The yield of stool testing in hospital-onset diarrhea: Has evidence changed practice?
Hosp Pract (1995). 2015;43(3):150-3
Authors: Nadhem ON, Karim A, Al-Janabi MG, Shoker AA, Mehmood M, Khasawneh FA
INTRODUCTION: Aside from examination for Clostridium difficile, the yield of stool testing in hospital-onset diarrhea is poor. Clinical practice guidelines discourage overzealous stool testing in patients with diarrhea that develops after the third hospital day. However, the adoption of this recommendation into clinical practice is limited. Furthermore, the effect of microbiology laboratory improvements on hospital-onset diarrhea testing is largely unknown.

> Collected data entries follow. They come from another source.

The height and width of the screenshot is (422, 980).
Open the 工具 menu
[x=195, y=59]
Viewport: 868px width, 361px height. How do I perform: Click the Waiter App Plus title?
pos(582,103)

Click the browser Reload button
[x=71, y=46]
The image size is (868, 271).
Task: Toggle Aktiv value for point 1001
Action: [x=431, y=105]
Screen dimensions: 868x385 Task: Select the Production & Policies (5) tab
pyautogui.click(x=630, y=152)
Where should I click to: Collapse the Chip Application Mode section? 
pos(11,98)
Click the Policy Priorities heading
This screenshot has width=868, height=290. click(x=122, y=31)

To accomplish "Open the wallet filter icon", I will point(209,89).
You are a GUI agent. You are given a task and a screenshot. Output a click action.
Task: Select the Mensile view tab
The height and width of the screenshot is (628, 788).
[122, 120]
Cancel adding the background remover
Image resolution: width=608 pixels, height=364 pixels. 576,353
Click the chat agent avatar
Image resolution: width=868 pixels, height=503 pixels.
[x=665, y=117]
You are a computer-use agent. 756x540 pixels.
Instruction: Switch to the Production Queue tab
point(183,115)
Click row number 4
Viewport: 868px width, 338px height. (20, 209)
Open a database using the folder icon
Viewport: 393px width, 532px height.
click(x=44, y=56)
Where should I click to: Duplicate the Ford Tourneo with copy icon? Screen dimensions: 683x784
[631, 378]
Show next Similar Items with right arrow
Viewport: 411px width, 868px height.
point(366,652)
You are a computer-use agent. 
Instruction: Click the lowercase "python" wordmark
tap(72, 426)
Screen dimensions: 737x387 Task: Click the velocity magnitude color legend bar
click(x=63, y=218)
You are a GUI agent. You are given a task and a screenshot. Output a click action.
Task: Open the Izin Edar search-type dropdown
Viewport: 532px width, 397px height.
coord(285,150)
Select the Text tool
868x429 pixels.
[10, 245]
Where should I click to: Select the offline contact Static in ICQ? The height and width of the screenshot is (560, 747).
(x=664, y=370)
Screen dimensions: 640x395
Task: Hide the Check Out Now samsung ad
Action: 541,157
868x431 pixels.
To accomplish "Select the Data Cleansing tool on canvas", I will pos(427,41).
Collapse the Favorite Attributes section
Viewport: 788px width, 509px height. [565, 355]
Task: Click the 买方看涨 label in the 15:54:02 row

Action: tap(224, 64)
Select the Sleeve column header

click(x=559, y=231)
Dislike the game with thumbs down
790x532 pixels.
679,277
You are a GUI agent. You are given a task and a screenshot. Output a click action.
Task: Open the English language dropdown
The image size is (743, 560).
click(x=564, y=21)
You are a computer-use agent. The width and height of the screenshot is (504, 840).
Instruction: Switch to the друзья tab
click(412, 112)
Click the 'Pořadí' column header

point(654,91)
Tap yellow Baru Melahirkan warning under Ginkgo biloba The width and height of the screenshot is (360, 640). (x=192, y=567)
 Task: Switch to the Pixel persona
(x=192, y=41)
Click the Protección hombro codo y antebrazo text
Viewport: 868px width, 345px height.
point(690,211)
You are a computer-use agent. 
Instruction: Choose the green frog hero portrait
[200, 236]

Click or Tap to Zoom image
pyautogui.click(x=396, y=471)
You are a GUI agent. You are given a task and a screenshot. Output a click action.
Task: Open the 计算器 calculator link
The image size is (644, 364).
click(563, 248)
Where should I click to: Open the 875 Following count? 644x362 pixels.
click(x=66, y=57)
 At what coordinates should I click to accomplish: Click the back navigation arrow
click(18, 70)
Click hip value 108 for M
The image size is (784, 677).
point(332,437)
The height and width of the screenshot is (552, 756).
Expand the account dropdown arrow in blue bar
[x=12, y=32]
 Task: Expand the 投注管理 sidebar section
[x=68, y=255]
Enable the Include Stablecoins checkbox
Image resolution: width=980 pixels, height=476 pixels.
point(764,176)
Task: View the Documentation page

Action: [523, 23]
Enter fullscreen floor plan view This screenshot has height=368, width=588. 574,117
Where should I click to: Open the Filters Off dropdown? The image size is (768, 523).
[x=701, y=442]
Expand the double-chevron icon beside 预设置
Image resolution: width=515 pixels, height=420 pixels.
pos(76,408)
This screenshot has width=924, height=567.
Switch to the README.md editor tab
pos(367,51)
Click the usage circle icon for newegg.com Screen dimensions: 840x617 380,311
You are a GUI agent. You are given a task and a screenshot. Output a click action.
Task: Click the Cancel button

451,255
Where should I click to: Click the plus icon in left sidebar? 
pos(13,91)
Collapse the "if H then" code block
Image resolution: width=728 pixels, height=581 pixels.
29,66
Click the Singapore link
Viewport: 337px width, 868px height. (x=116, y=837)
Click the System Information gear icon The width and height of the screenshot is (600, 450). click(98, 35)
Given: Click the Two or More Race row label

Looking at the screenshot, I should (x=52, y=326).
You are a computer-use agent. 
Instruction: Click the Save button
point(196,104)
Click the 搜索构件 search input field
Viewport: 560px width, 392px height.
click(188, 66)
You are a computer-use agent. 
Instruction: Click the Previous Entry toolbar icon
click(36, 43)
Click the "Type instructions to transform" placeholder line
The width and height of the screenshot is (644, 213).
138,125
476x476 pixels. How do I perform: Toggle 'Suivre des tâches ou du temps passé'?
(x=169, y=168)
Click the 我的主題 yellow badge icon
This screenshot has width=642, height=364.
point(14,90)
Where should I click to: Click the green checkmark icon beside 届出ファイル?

METHODS: A retrospective cohort study was conducted in a university-affiliated community-hospital and included all adult inpatients who developed diarrhea after hospitalization.
RESULTS: 132 adult patients (53% female) developed diarrhea after hospitalization in 2013. The cohort's mean age was 55.6 years. 46.2% of patients developed diarrhea in the first 3 days of hospitalization. Testing for parasites was negative in all examined 67 samples. Testing for C. difficile was positive in 13 cases (10.8%) out of 120 tested samples. Testing for other pathogens was positive in 1 sample (Campylobacter) out of 129 samples. Stool samples tested in the first 3 days of hospitalization were more likely to be positive (64.3 vs 35.7%, p = 0.1). Change in management was reported in 9 out of 14 patients (64.3%) with positive stool testing compared with 31 out of 118 patients (26.3%) with negative stool testing, p = 0.01.
CONCLUSION: Despite improvements in stool samples' testing, the yield continues to be low, especially in hospital-onset diarrhea past the third hospital day. Physicians' embracement of the '3-day rule' continues to be poor.